2022-06-08T15:00:39.763+05:30 END RequestId: 6e32e62b-2a04-4001-85ab-c0e61d48584d
2022-06-08T15:00:39.763+05:30 REPORT RequestId: 6e32e62b-2a04-4001-85ab-c0e61d48584d Duration: 110.59 ms Billed Duration: 111 ms Memory Size: 512 MB Max Memory Used: 145 MB Init Duration: 2406.90 ms
After sometime I make a call to this lambda ( from another lambda and this was logged to the same log group right after the previous logs )
2022-06-08T15:08:29.071+05:30 START RequestId: ad24cf5e-17ea-4347-9931-be4eb8cbc47b Version: $LATEST
2022-06-08T15:08:31.981+05:30 2022-06-08 09:38:31 ad24cf5e-17ea-4347-9931-be4eb8cbc47b INFO MyHandler:30 - GET /posts/{id}
2022-06-08T15:08:32.019+05:30 2022-06-08 09:38:32 ad24cf5e-17ea-4347-9931-be4eb8cbc47b DEBUG MyHandler:36 - Before Strategy : 2944
2022-06-08T15:08:34.186+05:30 END RequestId: ad24cf5e-17ea-4347-9931-be4eb8cbc47b
2022-06-08T15:08:34.186+05:30 REPORT RequestId: ad24cf5e-17ea-4347-9931-be4eb8cbc47b Duration: 5112.63 ms Billed Duration: 5113 ms Memory Size: 512 MB Max Memory Used: 188 MB
Here we see that, REPORT has not InitDuration which means this calls is not a cold start call. Can be confirmed since LOG.debug("ColdStart")
also didn't execute with this call.
So, I could've argued that my implementation needs optimizing. But it was taking 3 seconds just to reach till strategy.apply(wdInput, nodeService)
( As seen in the logs ) which does not seems right.

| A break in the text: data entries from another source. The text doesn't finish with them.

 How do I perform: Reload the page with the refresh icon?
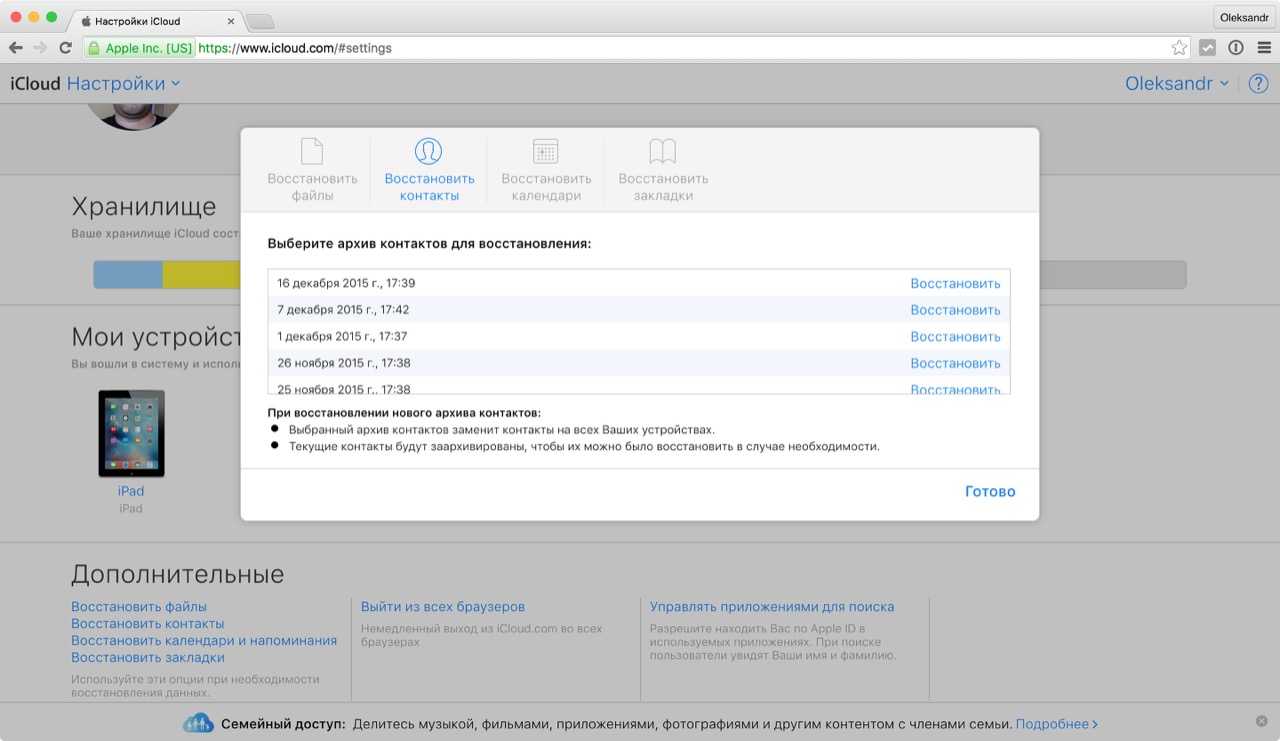tap(66, 48)
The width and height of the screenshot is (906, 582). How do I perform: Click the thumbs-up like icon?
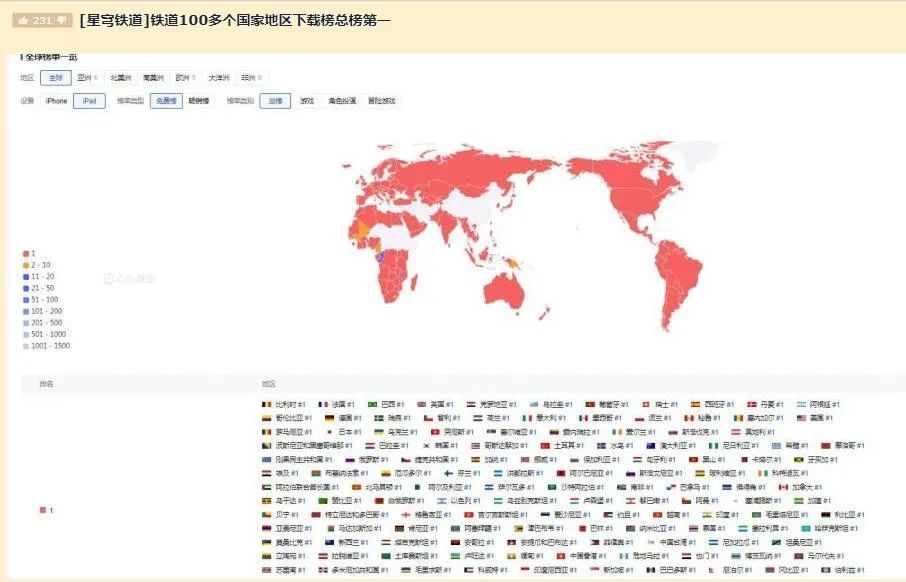(x=24, y=20)
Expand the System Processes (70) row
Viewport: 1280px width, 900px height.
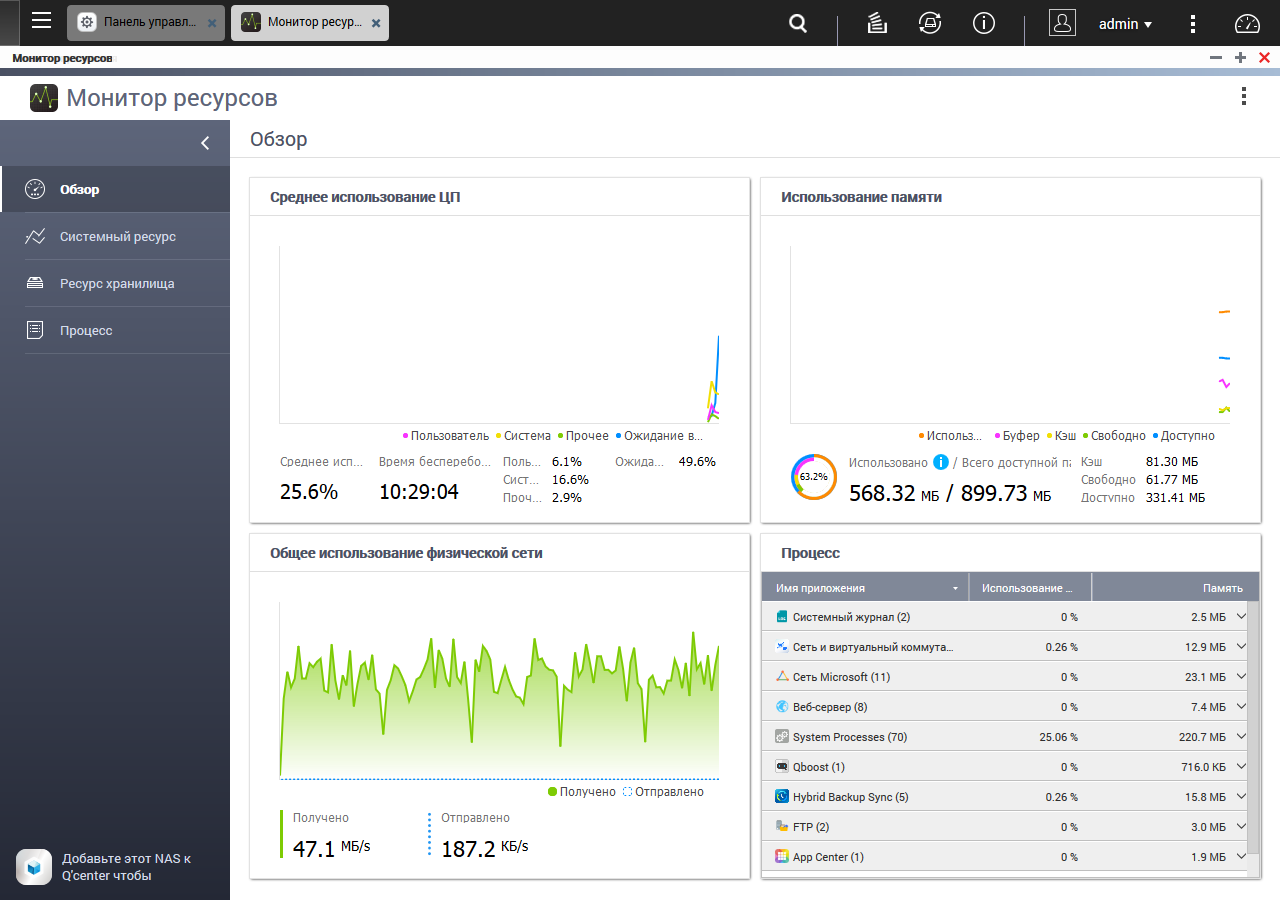1241,737
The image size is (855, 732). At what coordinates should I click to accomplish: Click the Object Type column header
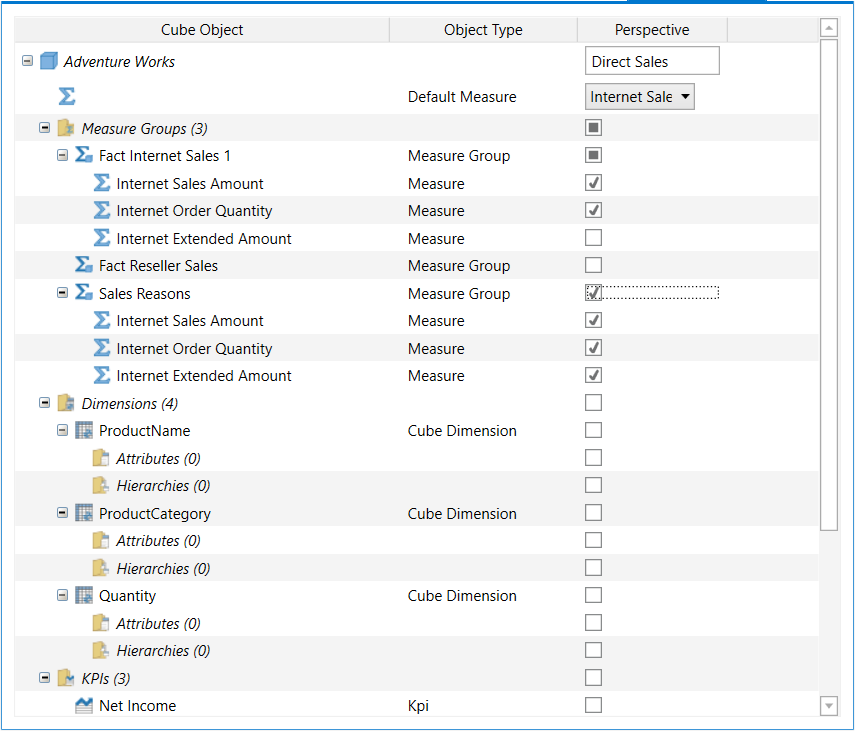(x=483, y=30)
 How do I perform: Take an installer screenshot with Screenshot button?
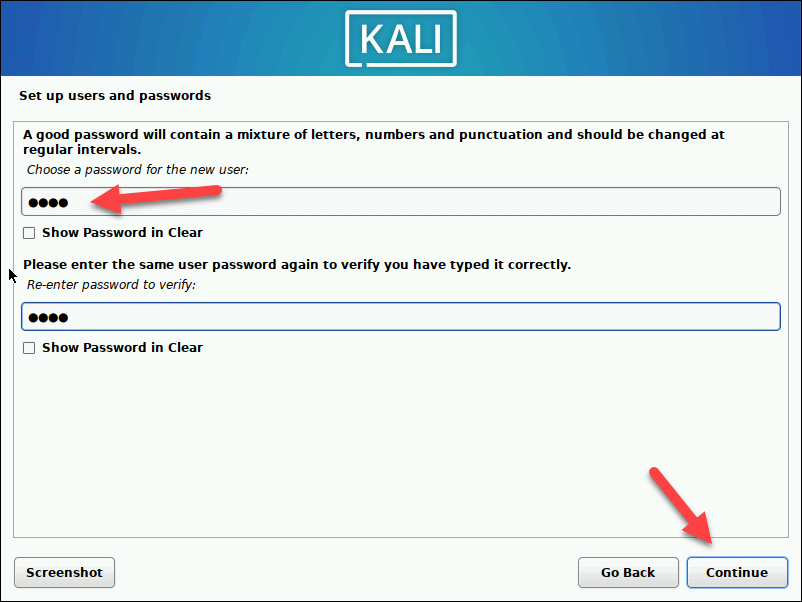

However, right after this, I made a same call right after the above call and this time it just took 2ms to reach till strategy.apply(wdInput, nodeService)
. The logs look like :
2022-06-08T15:08:46.709+05:30 START RequestId: 7228e62b-e9cd-40f8-b27b-a609b9abca0e Version: $LATEST
2022-06-08T15:08:46.714+05:30 2022-06-08 09:38:46 7228e62b-e9cd-40f8-b27b-a609b9abca0e INFO MyHandler:30 - GET /shared/node/{id}/users
2022-06-08T15:08:46.714+05:30 2022-06-08 09:38:46 7228e62b-e9cd-40f8-b27b-a609b9abca0e DEBUG MyHandler:36 - Before Strategy : 2
2022-06-08T15:08:46.762+05:30 END RequestId: 7228e62b-e9cd-40f8-b27b-a609b9abca0e
2022-06-08T15:08:46.762+05:30 REPORT RequestId: 7228e62b-e9cd-40f8-b27b-a609b9abca0e Duration: 50.51 ms Billed Duration: 51 ms Memory Size: 512 MB Max Memory Used: 189 MB
It makes sense for warmup plug to take InitDuration of 2406ms since it's a cold start. However, the next call isn't a cold start and takes a duration of ~5000ms in total and the second call after this is faster than this by a factor of 100. ( Note that duration for warmup call was just 110ms ).
What is causing this and how this could be better handled?